Cora was working three levels with his postgame approach. First: He knows Diaz, has known him since he played at the University of Miami and Diaz umpired his games. Next: He doesn’t want to get fined for criticizing the umpires, because he is smart and likes money. Most of all: Blaming the umpires — blaming one pitch — is a losing mentality. Cora expects an immense amount of accountability from the players in the Red Sox clubhouse. He holds himself to that same standard, and he did just that in the aftermath of the game, at which point he took blame for using Eovaldi, who had started Game 2 on Saturday, in the ninth inning of a tie game.

Still, when Cora watches replay of pitch No. 268, here is what he will see: Castro waggling his bat, Eovaldi perched like a crane before he extends more than 6 feet off the rubber and releases the pitch, the ball bending over the outside corner at Castro’s belt, Castro buckling, Eovaldi hop-skipping and Diaz emerging from his crouch with his hands on his hips, which is really all that needed to be said.
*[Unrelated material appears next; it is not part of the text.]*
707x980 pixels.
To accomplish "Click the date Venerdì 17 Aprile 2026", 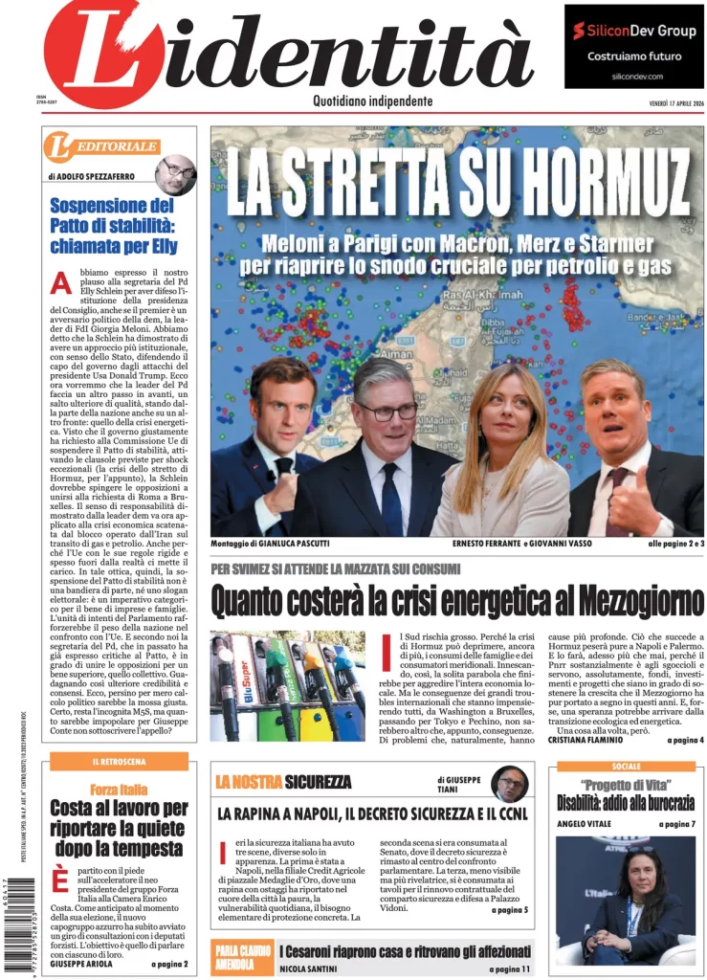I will pos(663,103).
On the Fox broadcast’s pitch tracker, the landing spot of the ball was colored in — meaning it was a strike. On MLB’s website, the pitch landed on the edge of the zone — a strike. Neither of those matters. The only computer that mattered was Diaz’s brain — and it processed the pitch as a ball.
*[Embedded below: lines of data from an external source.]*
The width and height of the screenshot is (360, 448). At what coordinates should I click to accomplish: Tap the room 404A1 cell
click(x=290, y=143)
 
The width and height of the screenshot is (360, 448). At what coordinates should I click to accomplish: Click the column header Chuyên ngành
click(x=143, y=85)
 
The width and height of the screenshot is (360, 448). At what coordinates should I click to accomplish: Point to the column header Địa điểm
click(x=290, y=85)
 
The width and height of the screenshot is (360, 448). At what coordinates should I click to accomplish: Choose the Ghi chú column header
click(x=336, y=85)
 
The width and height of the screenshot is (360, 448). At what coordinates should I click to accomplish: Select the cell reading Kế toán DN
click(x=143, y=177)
Surely Diaz didn’t know that of Eovaldi’s 48 strikeouts this season with a curveball, only seven had been looking, none of those in the postseason. Nobody has a filthier repertoire — a 100-mph fastball, a biting slider, an obscene splitter, a tempestuous cutter and a curve that’s there almost as a palate cleanser for the bad taste all those other pitches are subject to leave. There are few tougher pitchers to umpire. The scene was set before pitch No. 268 before anyone realized it.

How it will live on in Red Sox lore depends on what happens next, much in the same way how it registered in this game depended on what happened next. If Castro had rolled over the fastball instead of fouling it off. If Castro had swung over the splitter instead of lacing it up the middle. If either had happened, pitch No. 268 is just pitch No. 268, a bad call on a night in which Diaz made 23 of them, but not the impetus behind Wikipedia graffiti and screams for robot umpires.

If it’s little more than a one-game impediment to the Red Sox rolling onto their fifth World Series appearance in 18 years, it’ll be forgiven if not entirely forgotten, because up here they forget nothing. But if the alternate outcome comes to fruition — if the Astros avenge their loss to Boston in 2018 — the 268th pitch of Game 4 of the 2021 ALCS will join the phantom tag of the ’99 ALCS and Ed Armbrister’s interference in the 1975 World Series in the pantheon of Red Sox postseason umpiring what-should’ve-beens.

Not the sort of third strike Boston was looking for.